The lines may not be any longer at Chipotle Mexican Grill (CMG -1.34%) than they were a week ago, but at least one Wall Street pro sees some more lettuce in the chain's future. 

SunTrust Robinson Humphrey analyst Jake Bartlett initiated coverage of several restaurant chains on Thursday. Only a little more than half of the calls are bullish, but Chipotle is one of them. His buy rating comes with a $850 price target, suggesting 18% upside from yesterday's close. 

The bullish boost comes at a time when it seems as if growth is slowing at the cult fave burrito roller. Chipotle ended a streak of five consecutive quarters of double-digit growth in comps in the second quarter when comps clocked in at a historically pedestrian 4.3%. Analysts see year-over-year comps continuing to decelerate for the third quarter that concluded last week. Even the upbeat Bartlett is targeting comps of just 2.5% when Chipotle reports on Oct. 20.

This isn't as bad you might think. A major catalyst for the hearty comps Chipotle was posting last year was a major price hike that kicked in during the springtime of last year. It was the chain's biggest menu board increase in three years, done primarily in response to escalating food costs. Now that we've lapped the price hike, it's not a surprise to see comps stabilize.
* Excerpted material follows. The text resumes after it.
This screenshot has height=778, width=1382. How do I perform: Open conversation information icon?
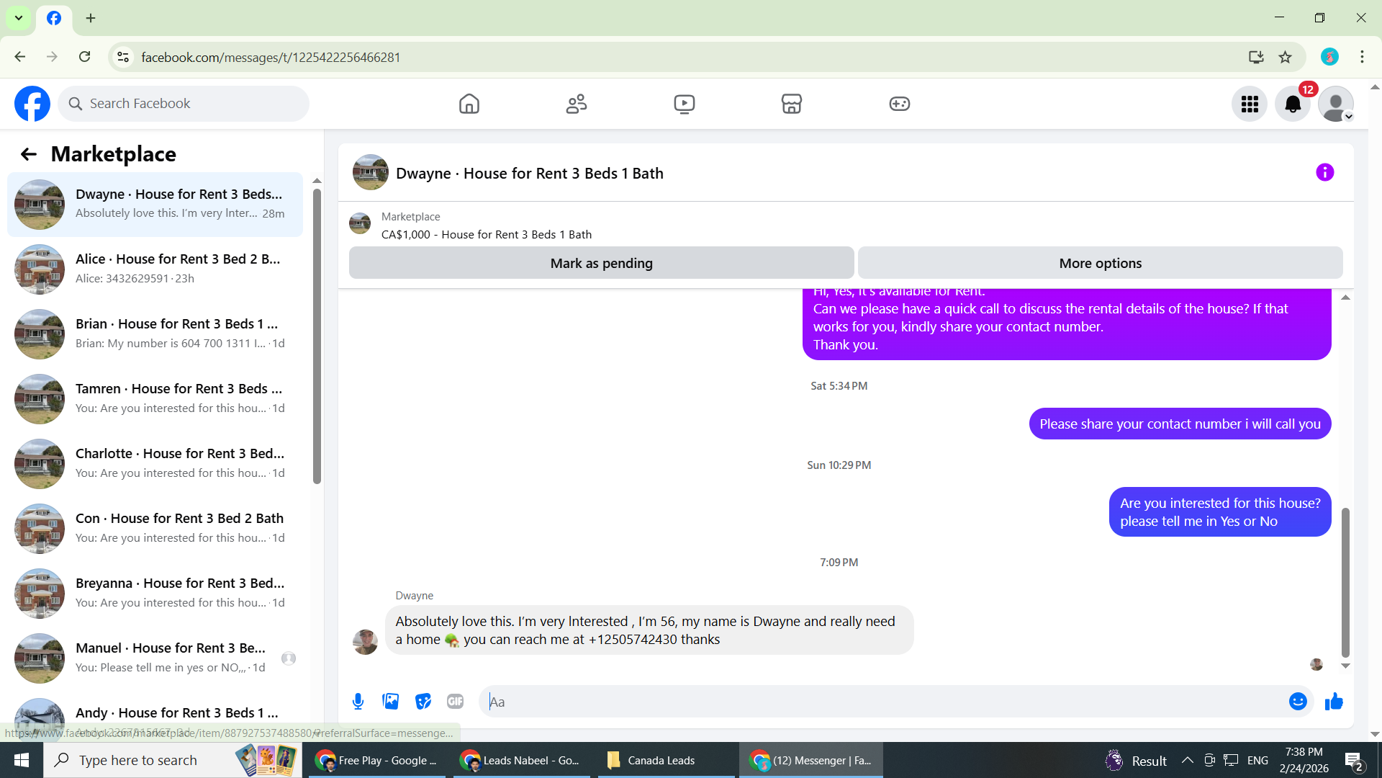pos(1324,173)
Bartlett sees comps accelerating to a 5.5% clip for all of 2016, possibly rising back into the double digits come 2017. The end of the carnitas shortage should help smoke braised pork lovers back to Chipotle, and an improving economy should bode well for Chipotle as a popular lunchtime spot, or a place to grab dinner on the way back from work. Bartlett also sees greater traction for its catering and mobile ordering initiatives, something that should help increase sales at the individual restaurant level.
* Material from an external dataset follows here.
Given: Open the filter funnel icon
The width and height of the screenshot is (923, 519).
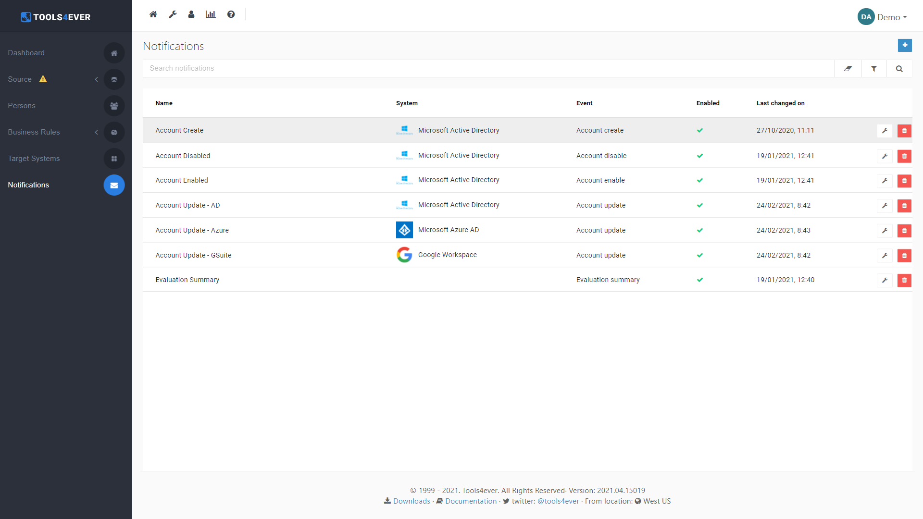Looking at the screenshot, I should point(874,69).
There's also a story developing at Chipotle outside of its namesake chain. It's been a few years since Chipotle opened its first ShopHouse in Washington, D.C., and acquired Colorado's Pizzeria Locale to dive into the fast-growing fast casual pizza market. The time is right to expand both concepts into new territories, and that's something that could ease fears of what Chipotle will do once its Mexican concept saturates the market. 

Bartlett also sees margins improving in the future, with inflation in check and commodities holding up. Chipotle had warned earlier this year that rising beef prices could result in another increase for its steak and barbacoa proteins, but things appear to be stabilizing there. 

As long as Oct. 20's report doesn't offer any unwelcome surprises on either the costs end or the comps front, it may not be long before Chipotle takes out the new $850 price target.